* _WHAT TO WORK ON_
Rewrite the material below, putting "screen assistant" wherever "GUI agent" appears and leaving everything else as it is.

+++ MATERIAL PROVIDED

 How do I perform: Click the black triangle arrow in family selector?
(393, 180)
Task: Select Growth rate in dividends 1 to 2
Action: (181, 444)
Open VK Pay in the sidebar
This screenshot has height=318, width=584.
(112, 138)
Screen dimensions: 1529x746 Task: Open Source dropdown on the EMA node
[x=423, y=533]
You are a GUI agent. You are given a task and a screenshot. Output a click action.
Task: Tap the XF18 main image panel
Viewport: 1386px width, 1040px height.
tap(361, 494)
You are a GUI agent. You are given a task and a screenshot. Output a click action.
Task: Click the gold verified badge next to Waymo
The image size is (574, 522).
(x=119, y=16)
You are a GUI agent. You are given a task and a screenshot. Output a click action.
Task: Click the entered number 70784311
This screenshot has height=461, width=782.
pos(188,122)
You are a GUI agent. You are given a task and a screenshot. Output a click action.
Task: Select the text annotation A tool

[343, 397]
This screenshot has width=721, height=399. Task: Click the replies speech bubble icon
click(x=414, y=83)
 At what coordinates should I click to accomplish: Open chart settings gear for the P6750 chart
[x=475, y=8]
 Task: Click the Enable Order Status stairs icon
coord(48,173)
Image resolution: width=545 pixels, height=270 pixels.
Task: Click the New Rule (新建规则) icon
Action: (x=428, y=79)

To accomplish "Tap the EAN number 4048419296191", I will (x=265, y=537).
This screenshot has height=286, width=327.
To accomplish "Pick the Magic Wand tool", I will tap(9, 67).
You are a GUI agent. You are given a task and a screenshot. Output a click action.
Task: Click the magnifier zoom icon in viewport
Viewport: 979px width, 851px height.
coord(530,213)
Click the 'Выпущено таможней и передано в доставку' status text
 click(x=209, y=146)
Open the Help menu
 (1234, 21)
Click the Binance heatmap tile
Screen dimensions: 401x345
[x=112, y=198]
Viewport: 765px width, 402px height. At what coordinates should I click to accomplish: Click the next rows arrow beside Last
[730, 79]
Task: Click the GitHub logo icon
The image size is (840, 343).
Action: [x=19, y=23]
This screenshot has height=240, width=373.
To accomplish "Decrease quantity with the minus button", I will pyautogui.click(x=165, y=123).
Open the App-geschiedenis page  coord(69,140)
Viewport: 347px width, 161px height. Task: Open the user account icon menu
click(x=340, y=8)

++++++

* _FINAL ANSWER_
 How do I perform: Click the black triangle arrow in family selector?
(393, 180)
Task: Select Growth rate in dividends 1 to 2
Action: (181, 444)
Open VK Pay in the sidebar
This screenshot has height=318, width=584.
(112, 138)
Screen dimensions: 1529x746 Task: Open Source dropdown on the EMA node
[x=423, y=533]
You are a screen assistant. You are given a task and a screenshot. Output a click action.
Task: Tap the XF18 main image panel
Viewport: 1386px width, 1040px height.
tap(361, 494)
You are a screen assistant. You are given a task and a screenshot. Output a click action.
Task: Click the gold verified badge next to Waymo
The image size is (574, 522).
(x=119, y=16)
You are a screen assistant. You are given a task and a screenshot. Output a click action.
Task: Click the entered number 70784311
This screenshot has height=461, width=782.
pos(188,122)
You are a screen assistant. You are given a task and a screenshot. Output a click action.
Task: Select the text annotation A tool

[343, 397]
This screenshot has width=721, height=399. Task: Click the replies speech bubble icon
click(x=414, y=83)
 At what coordinates should I click to accomplish: Open chart settings gear for the P6750 chart
[x=475, y=8]
 Task: Click the Enable Order Status stairs icon
coord(48,173)
Image resolution: width=545 pixels, height=270 pixels.
Task: Click the New Rule (新建规则) icon
Action: (x=428, y=79)

To accomplish "Tap the EAN number 4048419296191", I will (x=265, y=537).
This screenshot has height=286, width=327.
To accomplish "Pick the Magic Wand tool", I will tap(9, 67).
You are a screen assistant. You are given a task and a screenshot. Output a click action.
Task: Click the magnifier zoom icon in viewport
Viewport: 979px width, 851px height.
coord(530,213)
Click the 'Выпущено таможней и передано в доставку' status text
 click(x=209, y=146)
Open the Help menu
 (1234, 21)
Click the Binance heatmap tile
Screen dimensions: 401x345
[x=112, y=198]
Viewport: 765px width, 402px height. At what coordinates should I click to accomplish: Click the next rows arrow beside Last
[730, 79]
Task: Click the GitHub logo icon
The image size is (840, 343).
Action: [x=19, y=23]
This screenshot has height=240, width=373.
To accomplish "Decrease quantity with the minus button", I will pyautogui.click(x=165, y=123).
Open the App-geschiedenis page  coord(69,140)
Viewport: 347px width, 161px height. Task: Open the user account icon menu
click(x=340, y=8)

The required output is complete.